Başbakan Davutoğlu Nevşehir'de - Son Dakika
Güncel

Başbakan Davutoğlu Nevşehir'de

Davutoğlu, 4. Uluslararası Hacı Bektaş Aşure Günü'nde konuştu: (3) "Zahit şeriat yolcusudur, Abit tarikat yolcusudur, Arif marifet yolcusudur, Aşık hakikat yolcusudur.

08.11.2014 16:14
Twitter'da Paylaş Facebook'da Paylaş WhatsApp'da Paylaş

Başbakan Ahmet Davutoğlu, "Zahit şeriat yolcusudur, Abit tarikat yolcusudur, Arif marifet yolcusudur, Aşık hakikat yolcusudur.

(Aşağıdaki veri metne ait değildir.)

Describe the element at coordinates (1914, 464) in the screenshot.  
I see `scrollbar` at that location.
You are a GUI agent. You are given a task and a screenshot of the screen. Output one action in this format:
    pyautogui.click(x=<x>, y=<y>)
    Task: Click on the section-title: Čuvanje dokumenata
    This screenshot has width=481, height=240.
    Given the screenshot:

Biz Aşık olmaya geldik ve bu geleneğin tümüne aşığız, hiçbirini ayırt etmeden. Ne 12 imamı diğer Ashaptan ayırırız, ne Horasan erenlerinin birini diğerlerinden ayırırız. Allah aşık olmayı herkese nasip etsin" dedi.

Davutoğlu, Hacı Bektaş-ı Veli Kültür Merkezi'nde düzenlenen "4. Uluslararası Hacıbektaş Aşure Günü" etkinliğinin açılış töreninde yaptığı konuşmada, Hacı Bektaş-ı Veli'nin aynı zamanda El Horasani olduğunu, Horasan erenlerinin piri olduğunu söyledi.

Horasan erenleri dendiğinde sadece Horasan denilen mekandan ve o mekandan hareket eden bir topluluktan bahsedilmediğini belirten Davutoğlu, Horasan erenlerinin, bir ruhun tarih içindeki yürüyüşü olduğunu ifade etti.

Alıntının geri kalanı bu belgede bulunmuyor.